その日も入院してて、双子の姉 律が『 夕陽も元気になったら行こうね』と約束してくれた。

――だけどもうそんな約束をしてくれる人はいない。


俺を引きとってくれた兄貴には、感謝してる。だけど、帰ってきても、お帰りって言ってくれる人はいないし、学校であった出来事を話そうにも、兄貴は忙しくて、いつも後でって言われるし、仁も新しい生活に慣れるのに背一杯で、なかなか俺の相手をする余裕がないみたいで、俺はちょっと寂しかったりする。小さな子みたいで恥ずかしいけど。だから、


「 お願いします。」


ペコリと頭を下げる。叔母さんのクスリって笑う声が聞こえた。頭を下げてるから見えるはずないけど、苦笑いしてるのがわかる。

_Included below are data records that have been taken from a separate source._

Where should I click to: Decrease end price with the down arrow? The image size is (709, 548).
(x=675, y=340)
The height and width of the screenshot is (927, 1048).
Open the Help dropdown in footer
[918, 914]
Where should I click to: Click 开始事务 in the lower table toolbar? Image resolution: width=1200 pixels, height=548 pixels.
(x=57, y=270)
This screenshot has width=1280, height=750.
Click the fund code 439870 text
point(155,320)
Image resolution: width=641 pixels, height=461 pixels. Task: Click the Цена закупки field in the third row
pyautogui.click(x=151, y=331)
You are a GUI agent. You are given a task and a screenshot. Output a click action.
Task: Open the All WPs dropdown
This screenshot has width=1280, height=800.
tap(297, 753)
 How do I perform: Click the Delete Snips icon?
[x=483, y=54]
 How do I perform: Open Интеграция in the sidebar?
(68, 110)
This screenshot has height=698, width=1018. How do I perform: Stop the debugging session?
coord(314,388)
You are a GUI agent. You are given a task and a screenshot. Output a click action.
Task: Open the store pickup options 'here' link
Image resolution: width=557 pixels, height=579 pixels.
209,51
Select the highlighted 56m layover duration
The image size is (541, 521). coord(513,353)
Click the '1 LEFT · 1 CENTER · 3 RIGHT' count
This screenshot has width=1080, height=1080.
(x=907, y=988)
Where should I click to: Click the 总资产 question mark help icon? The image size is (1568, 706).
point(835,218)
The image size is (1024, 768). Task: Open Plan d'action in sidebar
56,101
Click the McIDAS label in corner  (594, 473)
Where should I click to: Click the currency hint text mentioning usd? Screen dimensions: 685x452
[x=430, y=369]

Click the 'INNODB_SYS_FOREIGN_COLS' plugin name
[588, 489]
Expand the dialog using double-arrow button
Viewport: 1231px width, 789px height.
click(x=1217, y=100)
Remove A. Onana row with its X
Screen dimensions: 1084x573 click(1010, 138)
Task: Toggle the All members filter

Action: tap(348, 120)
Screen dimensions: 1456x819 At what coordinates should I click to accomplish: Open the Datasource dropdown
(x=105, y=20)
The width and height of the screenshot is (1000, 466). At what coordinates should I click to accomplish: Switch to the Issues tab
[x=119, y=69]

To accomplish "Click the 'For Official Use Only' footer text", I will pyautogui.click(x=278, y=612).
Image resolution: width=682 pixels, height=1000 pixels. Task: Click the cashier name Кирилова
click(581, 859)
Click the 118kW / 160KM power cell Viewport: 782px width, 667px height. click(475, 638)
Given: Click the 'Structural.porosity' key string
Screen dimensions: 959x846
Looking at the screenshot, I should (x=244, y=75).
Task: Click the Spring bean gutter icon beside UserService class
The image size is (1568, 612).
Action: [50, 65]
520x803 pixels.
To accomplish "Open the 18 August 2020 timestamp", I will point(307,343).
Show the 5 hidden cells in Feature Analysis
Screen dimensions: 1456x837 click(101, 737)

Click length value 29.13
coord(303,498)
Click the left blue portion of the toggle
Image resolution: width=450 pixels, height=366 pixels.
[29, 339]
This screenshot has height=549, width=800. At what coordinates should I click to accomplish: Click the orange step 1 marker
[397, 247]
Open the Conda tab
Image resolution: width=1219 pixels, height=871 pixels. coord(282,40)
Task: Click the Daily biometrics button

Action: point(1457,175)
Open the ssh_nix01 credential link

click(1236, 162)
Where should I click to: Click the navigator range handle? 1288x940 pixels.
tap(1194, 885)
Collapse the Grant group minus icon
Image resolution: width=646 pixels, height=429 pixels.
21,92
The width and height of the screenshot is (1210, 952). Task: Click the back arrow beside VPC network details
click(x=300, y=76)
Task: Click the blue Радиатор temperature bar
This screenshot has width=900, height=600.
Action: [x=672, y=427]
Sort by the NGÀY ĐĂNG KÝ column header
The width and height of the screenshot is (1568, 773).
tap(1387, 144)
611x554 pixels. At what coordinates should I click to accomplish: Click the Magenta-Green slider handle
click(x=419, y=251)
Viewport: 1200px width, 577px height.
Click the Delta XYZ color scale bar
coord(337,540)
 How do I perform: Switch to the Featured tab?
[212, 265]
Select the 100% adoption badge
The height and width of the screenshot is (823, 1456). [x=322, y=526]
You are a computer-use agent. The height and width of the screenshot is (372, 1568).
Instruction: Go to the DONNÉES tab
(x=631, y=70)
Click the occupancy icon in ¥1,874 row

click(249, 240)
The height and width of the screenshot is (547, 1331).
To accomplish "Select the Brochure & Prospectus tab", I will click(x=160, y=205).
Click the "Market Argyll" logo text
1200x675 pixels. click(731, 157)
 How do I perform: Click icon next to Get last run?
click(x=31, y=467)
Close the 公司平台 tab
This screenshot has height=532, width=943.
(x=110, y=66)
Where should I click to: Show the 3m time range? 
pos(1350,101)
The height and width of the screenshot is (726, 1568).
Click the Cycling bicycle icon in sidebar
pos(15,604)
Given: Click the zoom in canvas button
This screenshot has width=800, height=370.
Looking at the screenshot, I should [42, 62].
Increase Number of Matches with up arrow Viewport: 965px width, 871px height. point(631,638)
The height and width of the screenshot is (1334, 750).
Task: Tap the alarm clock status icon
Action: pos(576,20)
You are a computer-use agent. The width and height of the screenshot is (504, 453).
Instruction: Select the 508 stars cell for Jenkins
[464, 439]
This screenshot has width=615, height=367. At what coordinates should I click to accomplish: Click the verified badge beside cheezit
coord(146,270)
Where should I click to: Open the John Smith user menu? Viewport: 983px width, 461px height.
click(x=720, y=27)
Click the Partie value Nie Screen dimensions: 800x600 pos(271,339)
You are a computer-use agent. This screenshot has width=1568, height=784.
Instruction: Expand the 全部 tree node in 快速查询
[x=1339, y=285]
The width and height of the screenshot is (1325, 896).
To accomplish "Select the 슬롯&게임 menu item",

「 頭下げられる事じゃないけど、まぁいいか。じゃ手続き進めておくわね。」

「 わかった。」


話がすんで病室に帰る途中、1人の男の子と出会った。

男の子って言っても、多分俺より3歳か4歳は上だ。身長がとても高くて、180センチあるのかな? 顔はジョーニーズのニノジュンに少し雰囲気が似てるだ。


「 あら林原くん。どうしたの?」

「 瞳子さんこんにちは。クラスの友達の見舞いに来たんです。」

「そうなの。」

「 あのその娘。仁の妹ですか? 」


林原くんと呼ばれた男の子は、俺の方に視線を送りながら、質問してきた。

俺はなんとなく恥ずかしくなって、車椅子を操作して、叔母さんの後ろに隠れた。


「 ああ。違う違う。私の姪よ。去年亡くなった私の兄の娘。夕陽、隠れてないで、出てきなさい。」

「……やだ。恥ずかしいもん。」


俺の一言に苦笑いしながら、林原さんは、俺の目の前にやってきて、自己紹介を始めた。


「はじめまして、僕は、林原拓人って言います。君の名前は?」

「平原夕陽。」


ぶっきらぼうに答えたにもかかわらず、林原さんは、嫌な顔ひとつせず、「いい名前だね」って言って、俺の頭をポンッと撫でた。


「そうだわ。林原くん。お願いがあるんだけど、いいかしら?」


叔母さんは、林原さんに目一杯近づく。林原さんは、若干ひき気味に答えた。


「 いいですけど。」

「 あのね。この娘の勉強みてやってくれない? 入院してるから、学校の勉強遅れてるのよね。」

「 そういう事なら、お安い御用です。」

「 じゃ退院したら、うちに住む事になってるから、その時お願いしようかな。」

「 わかりました。」


俺の知らないうちに話が進んでるし。


「じゃ、夕陽ちゃん。バイバイ。またな。」

「 バッバイバイ!」


俺は、どうにかそれだけ言ったのだった。